Fate envied me my residence in the blessed Latium

And had not the patience to let me serve my master a full three years.

But I wish, oh gods, that the time which Nature would have assigned to me,

and Destiny stole away,

You will add to the life of the great Leo.

He lived seven years

He died of angina

He measured twelve palms in height.

Giovanni Battista Branconio dell'Aquila

Privy chamberlain to the pope

And provost of the custody of the elephant,

Has erected this in 1516, the 8th of June,

In the fourth year of the pontificate of Leo X.
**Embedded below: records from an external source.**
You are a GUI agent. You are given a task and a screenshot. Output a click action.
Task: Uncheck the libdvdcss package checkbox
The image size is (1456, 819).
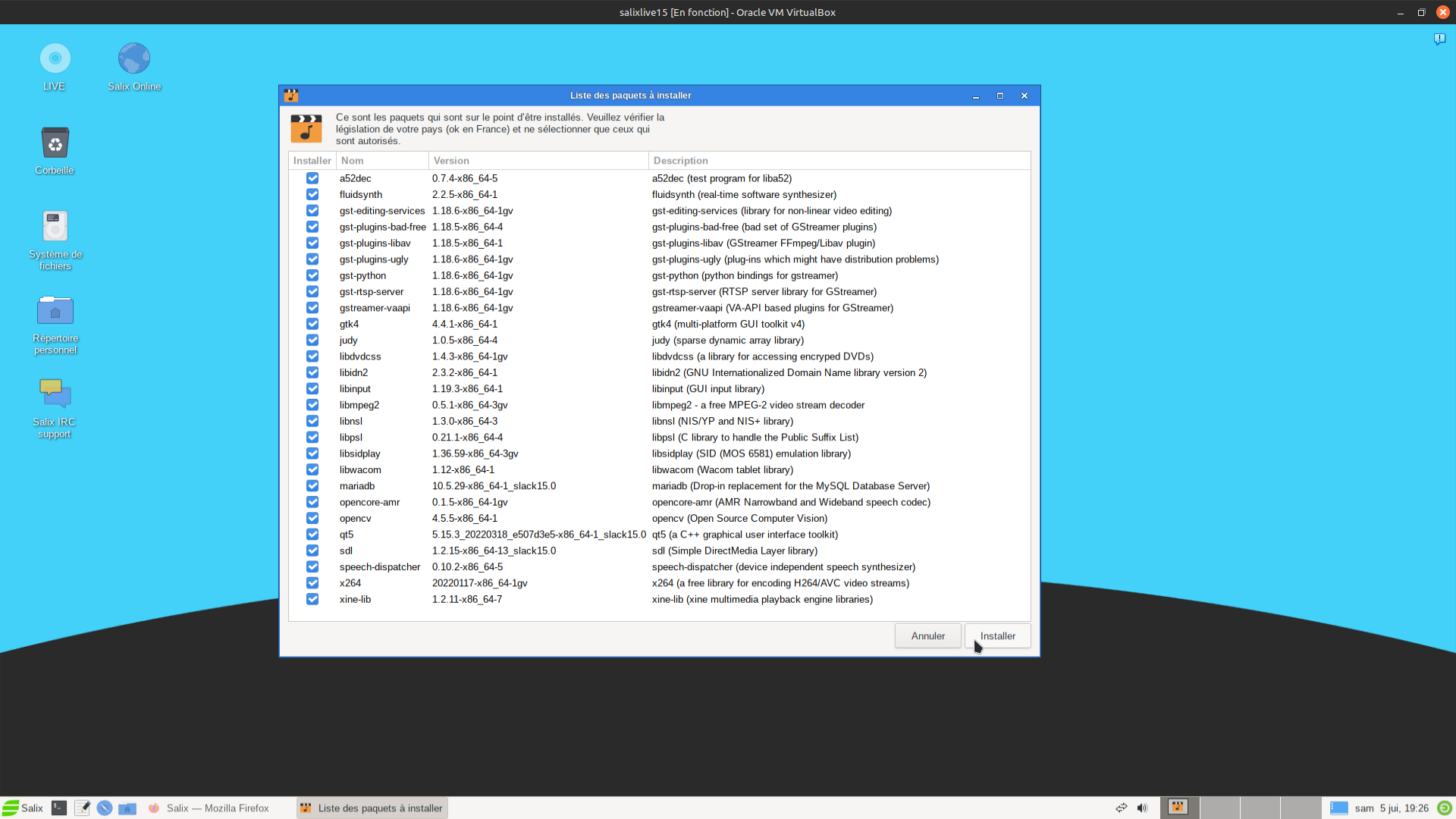(312, 356)
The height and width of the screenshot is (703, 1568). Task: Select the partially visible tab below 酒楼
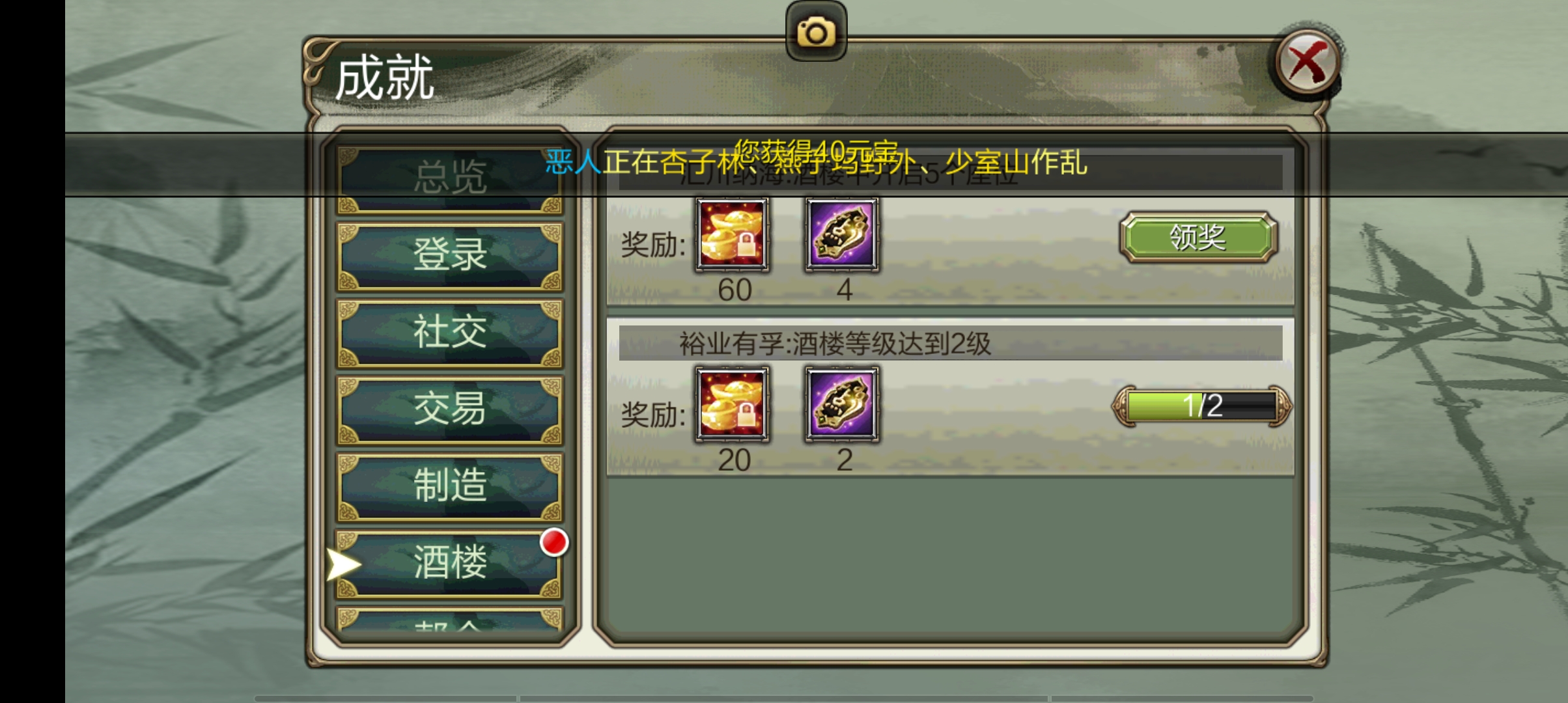(x=449, y=619)
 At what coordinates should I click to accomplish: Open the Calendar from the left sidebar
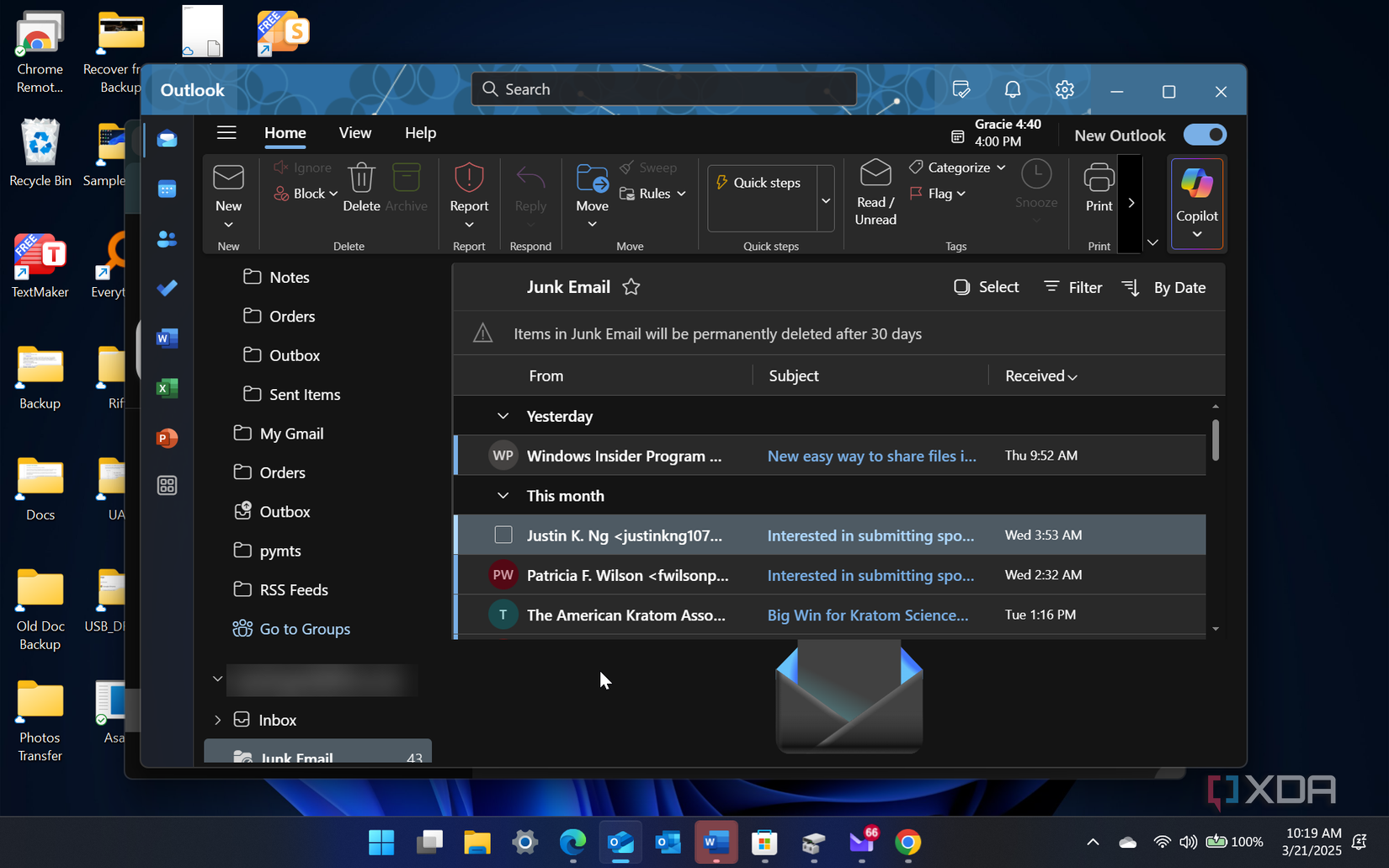pyautogui.click(x=167, y=189)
That which Nature has stolen away

Raphael of Urbino with his art has restored. ”

 

Hanno was also the subject of a satirical pamphlet by Pietro Aretino entitled "The Last Will and Testament of the Elephant Hanno." The fictitious will cleverly mocked the leading political and religious figures of Rome at the time, including Pope Leo X himself. The pamphlet was such a success that it kickstarted Aretino's career and established him as a famous satirist, ultimately known as "the Scourge of Princes."

There are four sketches of Hanno, done in life with red chalk, in the collection of the Ashmolean Museum at Oxford.

Hanno's story is told at some length in Robert Greene's The 48 Laws of Power in a section entitled "Enter Action with Boldness." Greene claims that Aretino's audacious move to satirize Pope Leo's sacred pet was responsible for the author's rise to literary infamy.